They are definitely not “ducks”, nor do they have any relation to “geo”-logy. In fact, they seem alien enough to be “from Mars” and, for all I know, possess a malign intelligence.
They are found mostly around Pacific Coast of the US and Canada, and in Japan they seem to serve as inspiration for “manga” of certain tentacled variety.
Modern biologists easily classify it as large saltwater clam, a bivalve mollusk with a huge “neck”, or a “siphon”. How huge, you’ll ask? Up to two meters in length.
Deep Diggers of the Depths : Even their name is wrong, because it’s pronounced “GOOEY duck”. You’d think an epithet “gooey” would seem more appropriate for this bizarre creature, but it’s not gooey in any sense. The name comes from a misspelling of “gweduc” (a native word), which means to “dig deep”. Also, the “Elephant Trunk Clam” monicker fits them quite well.

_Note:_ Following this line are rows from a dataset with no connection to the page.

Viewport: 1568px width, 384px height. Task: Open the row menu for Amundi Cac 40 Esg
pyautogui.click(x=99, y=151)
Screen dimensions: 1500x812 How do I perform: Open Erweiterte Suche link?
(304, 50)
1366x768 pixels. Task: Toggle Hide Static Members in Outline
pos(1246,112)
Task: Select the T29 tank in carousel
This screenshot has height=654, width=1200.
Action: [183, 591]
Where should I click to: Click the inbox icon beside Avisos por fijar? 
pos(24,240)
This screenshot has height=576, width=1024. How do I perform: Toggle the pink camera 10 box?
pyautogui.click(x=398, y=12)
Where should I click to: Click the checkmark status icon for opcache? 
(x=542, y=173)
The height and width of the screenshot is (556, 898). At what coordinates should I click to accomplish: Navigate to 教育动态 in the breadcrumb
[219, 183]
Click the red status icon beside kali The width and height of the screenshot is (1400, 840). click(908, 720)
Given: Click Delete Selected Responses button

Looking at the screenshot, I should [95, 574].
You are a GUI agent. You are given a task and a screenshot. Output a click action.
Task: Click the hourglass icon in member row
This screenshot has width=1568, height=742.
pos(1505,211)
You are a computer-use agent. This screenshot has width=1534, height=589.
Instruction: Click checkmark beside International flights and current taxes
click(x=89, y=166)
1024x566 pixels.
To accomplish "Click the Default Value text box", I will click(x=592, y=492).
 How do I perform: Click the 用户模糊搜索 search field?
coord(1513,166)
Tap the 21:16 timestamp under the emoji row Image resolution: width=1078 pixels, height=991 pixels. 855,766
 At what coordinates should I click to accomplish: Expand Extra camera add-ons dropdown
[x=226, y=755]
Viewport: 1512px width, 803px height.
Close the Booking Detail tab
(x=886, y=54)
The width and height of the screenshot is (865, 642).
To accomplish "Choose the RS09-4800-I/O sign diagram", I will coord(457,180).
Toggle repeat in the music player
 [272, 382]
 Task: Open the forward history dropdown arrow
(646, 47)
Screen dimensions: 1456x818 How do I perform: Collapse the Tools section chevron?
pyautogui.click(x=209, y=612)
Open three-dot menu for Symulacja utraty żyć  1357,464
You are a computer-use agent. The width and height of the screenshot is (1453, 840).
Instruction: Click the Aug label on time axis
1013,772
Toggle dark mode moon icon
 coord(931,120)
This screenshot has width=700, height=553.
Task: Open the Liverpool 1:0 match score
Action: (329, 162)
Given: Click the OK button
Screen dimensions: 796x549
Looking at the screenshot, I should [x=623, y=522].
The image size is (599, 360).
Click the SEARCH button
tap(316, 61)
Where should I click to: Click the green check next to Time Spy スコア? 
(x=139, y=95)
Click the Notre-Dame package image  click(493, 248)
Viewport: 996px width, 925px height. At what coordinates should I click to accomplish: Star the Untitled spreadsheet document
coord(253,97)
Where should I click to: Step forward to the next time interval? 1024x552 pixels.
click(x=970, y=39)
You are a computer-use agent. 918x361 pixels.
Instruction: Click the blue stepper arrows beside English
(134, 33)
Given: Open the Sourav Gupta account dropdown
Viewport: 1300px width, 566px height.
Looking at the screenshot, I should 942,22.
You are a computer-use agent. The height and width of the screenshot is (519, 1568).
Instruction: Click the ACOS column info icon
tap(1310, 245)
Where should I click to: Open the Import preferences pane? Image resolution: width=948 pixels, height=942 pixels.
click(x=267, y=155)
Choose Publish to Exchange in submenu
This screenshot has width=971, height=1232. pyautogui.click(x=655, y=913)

You’d need to hook up with your buddy to dig them out, especially if you’re going to use the “hold-breath” method. It’s not so easy to spot the protruding siphon, either.
But once spotted, they can’t escape you, or dig further down. In fact, the body of an adult geoduck remains in one spot for its entire life. Sea stars would nibble at them, but once they bury themselves almost a meter deep, no predators can get at them – so they end up living REALLY long.
Old and Wise : Treat them with respect. They’ll outlive any of you – they get up to 160 years old . It’s the second longest-living organism on Earth (after giant tortoises, which can live almost 200 years). As they grow, they accumulate rings on their shell, much like a tree does.
The average adult geoduck that you’ll likely to meet will be the same age as you – 25 to 50 years old, but it hardly has the same experiences as you are, being buried all its life in one spot.
“Their large, meaty siphon are prized by some for its savory flavor and crunchy texture.” It is a delicacy in Asia, each costing $200 – $300, so if you ever considered opening a private geoduck farm… be also ready to deal with their reputation to increase the “male potential”.